An article on Kinsta has gathered a variety of stats about Facebook and it has a section on Data and Usage [bold added]:

“Facebook generates 4 petabytes of data per day — that’s a million gigabytes. All that data is stored in what is known as the Hive…

…which contains about 300 petabytes of data. This enormous amount of content generation is without a doubt connected to the fact that Facebook users spend more time on the site than users spend on any other social network, putting in about an hour a day.”

I found a post by Facebook Engineering from 2009, then a Wikipedia article about Apache Hive written by Facebook.

It has quite a weird logo, an elephant-wasp:

A bit later I found the project on GitHub.

“The Apache Hive (TM) data warehouse software facilitates reading, writing, and managing large datasets residing in distributed storage using SQL.”

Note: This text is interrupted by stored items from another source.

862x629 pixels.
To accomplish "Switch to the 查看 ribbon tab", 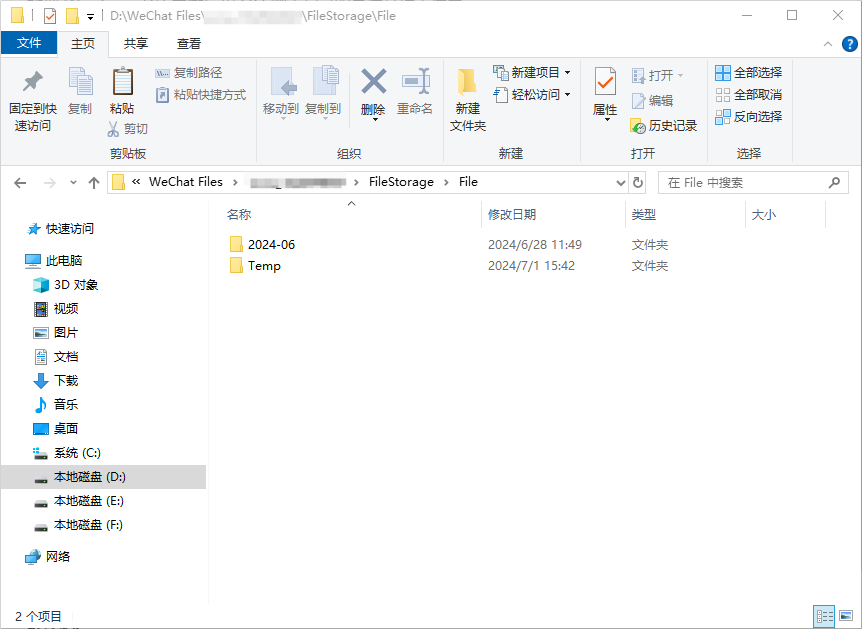I will [x=188, y=44].
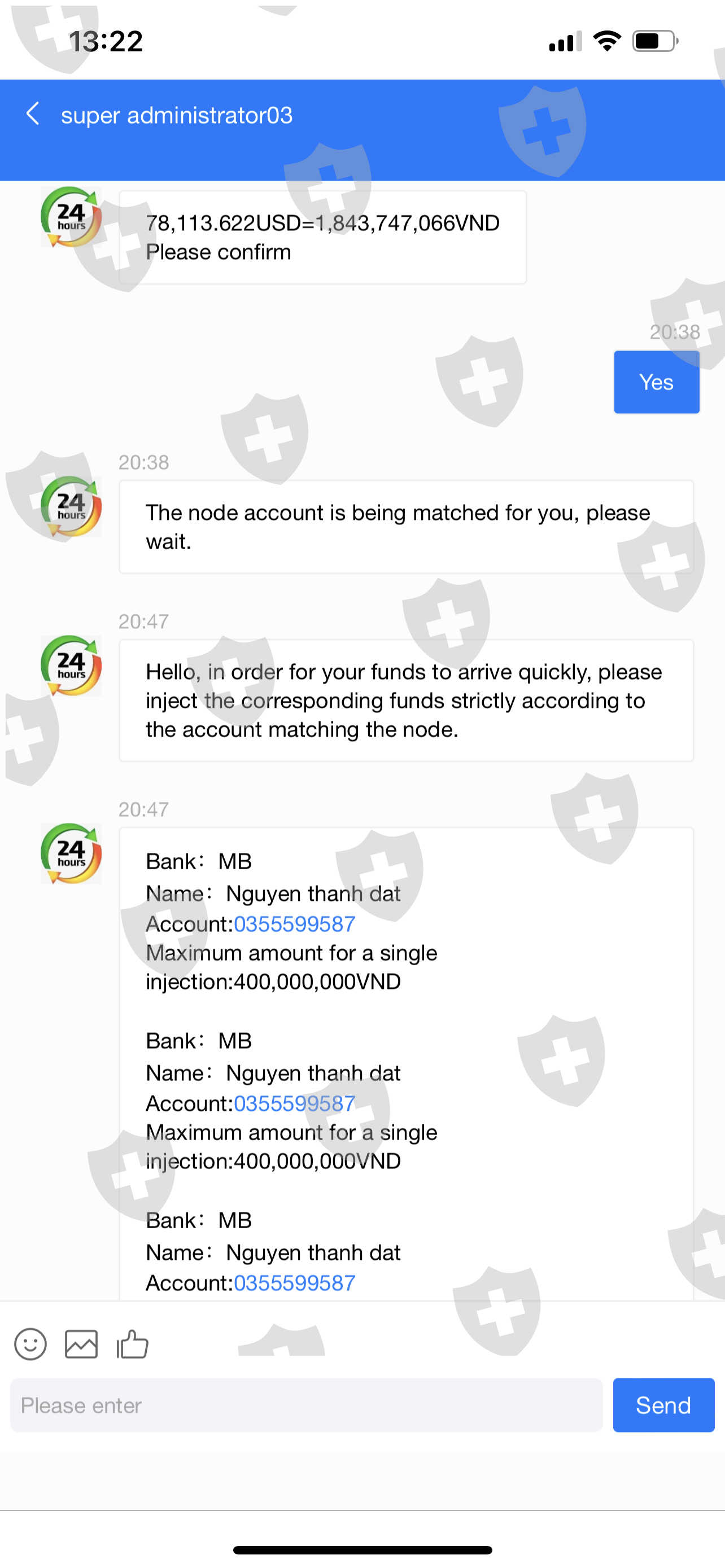Viewport: 725px width, 1568px height.
Task: Tap the battery icon in the status bar
Action: tap(655, 41)
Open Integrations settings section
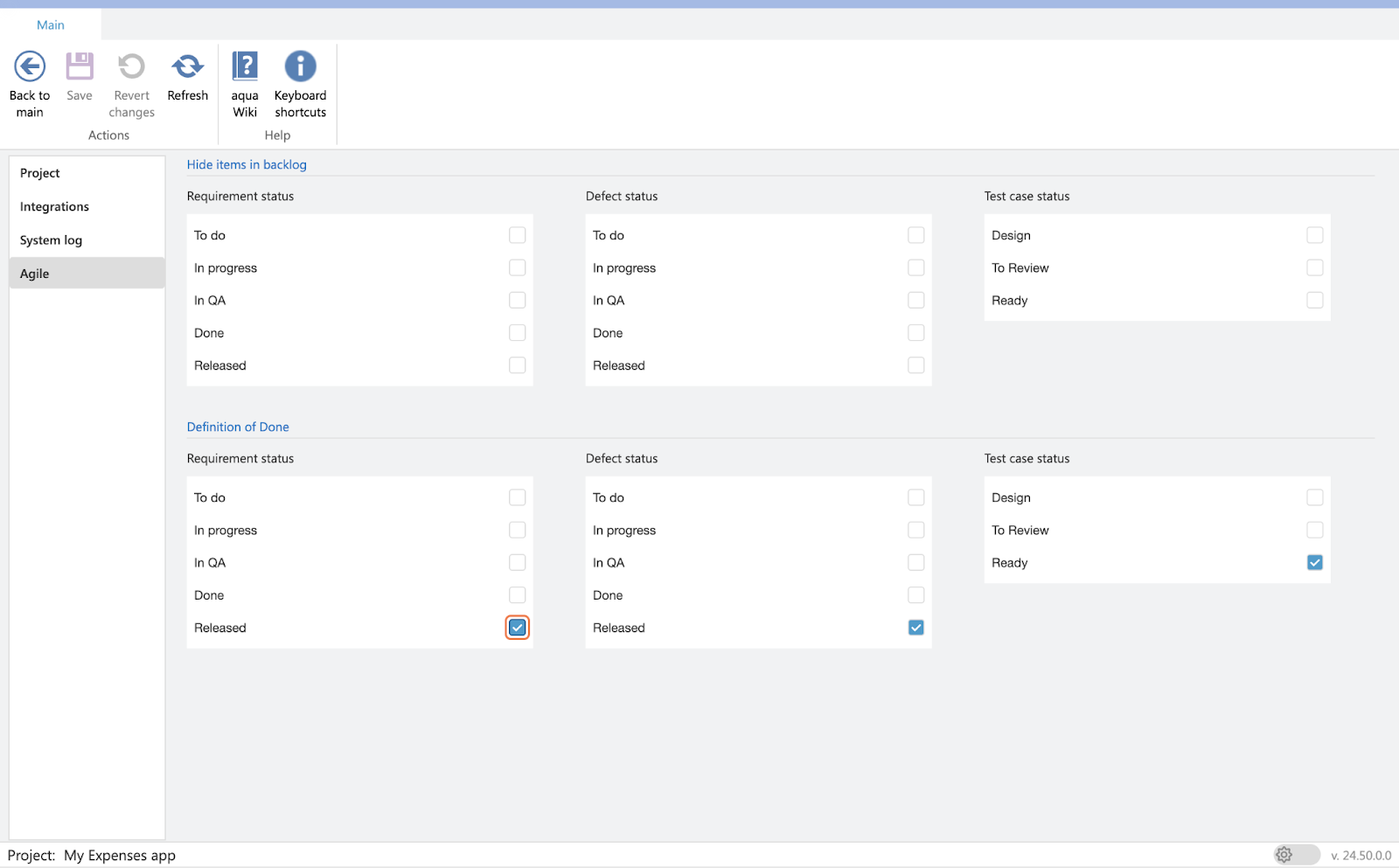 (x=54, y=207)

Regardless, this is a digression…

What I wanted to write about is Facebook developing new software!

RAG framework for AI

Facebook has designed a novel framework for AI that can create more intelligent natural language processing (NLP) models.

Facebook announced its new Retrieval Augmented Generation (RAG) architecture.

It is being released as part of its open-source Hugging Face transformer library.

Natural language in NLP largely means human language — the way you and me communicate through words or utterances. First and foremost this is often thought about pertaining to words in different human languages.

How do we understand words and what meanings do words hold?

This may seem like an easy question when you talk, but creating algorithms that make sense of small amounts or large amounts of words or sentences to generate insight is quite a challenging task!

There is so much context that goes into different utterances.

What has changed now for Facebook?

This is done to generate more accurate answers to questions without having to be ‘constantly retrained’.

RAG is based on the paper Retrieval-Augmented Generation for Knowledge-Intensive NLP Tasks by Patrick Lewis, Ethan Perez, Aleksandara Piktus, Fabio Petroni, Vladimir Karpukhin, Naman Goyal, Heinrich Küttler, Mike Lewis, Wen-tau Yih, Tim Rocktäschel, Sebastian Riedel, Douwe Kiela.

“Retrieval-augmented generation (“RAG”) models combine the powers of pretrained dense retrieval (DPR) and sequence-to-sequence models. RAG models retrieve documents, pass them to a seq2seq model, then marginalize to generate outputs. The retriever and seq2seq modules are initialized from pretrained models, and fine-tuned jointly, allowing both retrieval and generation to adapt to downstream tasks.”

To understand this statement it may be useful to retrieve a few descriptions of what this descriptions entail.

Dense Passage Retrieval (DPR) - is a set of tools and models for state-of-the-art open-domain Q&A research. It is based on the following paper:

Vladimir Karpukhin, Barlas Oğuz, Sewon Min, Patrick Lewis, Ledell Wu, Sergey Edunov, Danqi Chen, Wen-tau Yih, Dense Passage Retrieval for Open-Domain Question Answering, Preprint 2020.

Sequence-to-sequence: a typical sequence to sequence model has two parts — an encoder and a decoder. Both the parts are practically two different neural network models combined into one giant network. Broadly, the task of an encoder network is to understand the input sequence, and create a smaller dimensional representation of it.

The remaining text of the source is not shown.